EXERCISE: Each line below from the one containing "2099x1764 pixels. Task: Click the 搜索 button" through the one containing "The width and height of the screenshot is (1280, 720)." is to be given again exactly, and no line outside that span.

- - - -

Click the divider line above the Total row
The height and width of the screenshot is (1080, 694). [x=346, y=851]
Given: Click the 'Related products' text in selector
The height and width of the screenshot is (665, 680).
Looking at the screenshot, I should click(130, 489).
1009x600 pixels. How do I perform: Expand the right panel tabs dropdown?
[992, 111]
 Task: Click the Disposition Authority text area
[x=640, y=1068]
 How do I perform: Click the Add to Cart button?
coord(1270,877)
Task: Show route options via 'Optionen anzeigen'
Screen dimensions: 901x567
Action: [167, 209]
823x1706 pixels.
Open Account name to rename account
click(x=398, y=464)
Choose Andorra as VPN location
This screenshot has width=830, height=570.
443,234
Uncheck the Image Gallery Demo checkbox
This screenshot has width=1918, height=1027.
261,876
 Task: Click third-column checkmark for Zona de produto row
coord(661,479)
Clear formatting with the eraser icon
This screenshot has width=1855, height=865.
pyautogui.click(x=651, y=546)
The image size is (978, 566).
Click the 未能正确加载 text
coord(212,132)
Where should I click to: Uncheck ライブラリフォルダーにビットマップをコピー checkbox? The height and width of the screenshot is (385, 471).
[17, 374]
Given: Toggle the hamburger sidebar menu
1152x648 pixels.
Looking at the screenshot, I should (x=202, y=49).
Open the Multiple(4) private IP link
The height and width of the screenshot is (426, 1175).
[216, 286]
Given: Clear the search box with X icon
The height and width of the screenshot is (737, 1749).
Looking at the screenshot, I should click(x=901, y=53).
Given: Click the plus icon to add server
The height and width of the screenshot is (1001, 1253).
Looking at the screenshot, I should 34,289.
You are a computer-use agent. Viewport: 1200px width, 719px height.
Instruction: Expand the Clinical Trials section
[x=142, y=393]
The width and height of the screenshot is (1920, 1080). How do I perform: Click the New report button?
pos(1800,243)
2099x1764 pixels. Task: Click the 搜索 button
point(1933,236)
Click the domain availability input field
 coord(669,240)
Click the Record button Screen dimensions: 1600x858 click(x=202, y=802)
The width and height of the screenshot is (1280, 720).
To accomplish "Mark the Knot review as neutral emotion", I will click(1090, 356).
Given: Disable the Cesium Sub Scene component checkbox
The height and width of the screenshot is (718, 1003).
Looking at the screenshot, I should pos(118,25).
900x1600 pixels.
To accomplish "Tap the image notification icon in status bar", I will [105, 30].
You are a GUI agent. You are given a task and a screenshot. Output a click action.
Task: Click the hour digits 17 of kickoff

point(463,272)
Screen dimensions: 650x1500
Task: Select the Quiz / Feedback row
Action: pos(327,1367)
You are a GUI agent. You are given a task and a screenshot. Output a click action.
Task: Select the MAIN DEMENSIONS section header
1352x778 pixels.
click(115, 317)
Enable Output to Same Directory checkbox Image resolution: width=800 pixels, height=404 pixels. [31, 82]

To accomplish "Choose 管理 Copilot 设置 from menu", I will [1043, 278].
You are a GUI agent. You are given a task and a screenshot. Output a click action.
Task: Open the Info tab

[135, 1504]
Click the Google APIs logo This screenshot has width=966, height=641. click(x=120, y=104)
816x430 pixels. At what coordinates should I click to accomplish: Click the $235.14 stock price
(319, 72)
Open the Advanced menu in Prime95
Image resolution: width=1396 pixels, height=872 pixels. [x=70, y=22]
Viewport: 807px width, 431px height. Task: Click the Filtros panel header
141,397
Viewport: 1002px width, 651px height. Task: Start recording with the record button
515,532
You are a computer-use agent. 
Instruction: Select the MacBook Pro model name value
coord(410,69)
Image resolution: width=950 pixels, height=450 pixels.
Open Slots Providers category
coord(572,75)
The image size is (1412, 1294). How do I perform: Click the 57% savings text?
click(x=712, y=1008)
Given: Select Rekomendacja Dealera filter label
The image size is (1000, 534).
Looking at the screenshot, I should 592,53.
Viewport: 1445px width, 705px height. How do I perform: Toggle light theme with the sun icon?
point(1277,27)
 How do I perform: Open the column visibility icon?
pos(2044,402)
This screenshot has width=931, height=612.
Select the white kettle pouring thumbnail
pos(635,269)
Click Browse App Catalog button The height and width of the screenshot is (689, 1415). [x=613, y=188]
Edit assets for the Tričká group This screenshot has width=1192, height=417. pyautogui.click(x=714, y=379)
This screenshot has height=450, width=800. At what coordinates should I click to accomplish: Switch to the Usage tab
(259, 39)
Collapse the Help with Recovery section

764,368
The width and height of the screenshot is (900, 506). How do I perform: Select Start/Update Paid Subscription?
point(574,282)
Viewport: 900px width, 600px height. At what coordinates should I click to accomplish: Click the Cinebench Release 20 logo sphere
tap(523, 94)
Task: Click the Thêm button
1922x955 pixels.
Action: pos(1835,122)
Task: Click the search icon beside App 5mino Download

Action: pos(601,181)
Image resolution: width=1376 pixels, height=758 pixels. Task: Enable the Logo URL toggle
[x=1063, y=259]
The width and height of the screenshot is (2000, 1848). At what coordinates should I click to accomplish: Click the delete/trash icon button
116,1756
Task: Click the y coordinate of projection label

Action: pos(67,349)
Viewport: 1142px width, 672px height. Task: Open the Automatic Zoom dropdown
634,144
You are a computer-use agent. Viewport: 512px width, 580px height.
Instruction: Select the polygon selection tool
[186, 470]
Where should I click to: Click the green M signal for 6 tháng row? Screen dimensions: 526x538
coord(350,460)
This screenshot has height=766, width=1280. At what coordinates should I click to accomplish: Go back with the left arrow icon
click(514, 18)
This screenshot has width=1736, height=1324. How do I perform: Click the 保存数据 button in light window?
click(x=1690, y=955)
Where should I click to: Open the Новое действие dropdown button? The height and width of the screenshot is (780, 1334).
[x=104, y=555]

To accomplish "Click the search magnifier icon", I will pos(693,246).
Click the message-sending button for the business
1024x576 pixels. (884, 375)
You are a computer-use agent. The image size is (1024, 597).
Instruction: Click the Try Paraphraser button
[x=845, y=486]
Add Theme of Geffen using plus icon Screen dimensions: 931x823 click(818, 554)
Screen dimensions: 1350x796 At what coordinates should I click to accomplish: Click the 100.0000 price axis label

- - - -

SOLUTION TO THIS TASK:
2099x1764 pixels. Task: Click the 搜索 button
point(1933,236)
Click the domain availability input field
 coord(669,240)
Click the Record button Screen dimensions: 1600x858 click(x=202, y=802)
The width and height of the screenshot is (1280, 720).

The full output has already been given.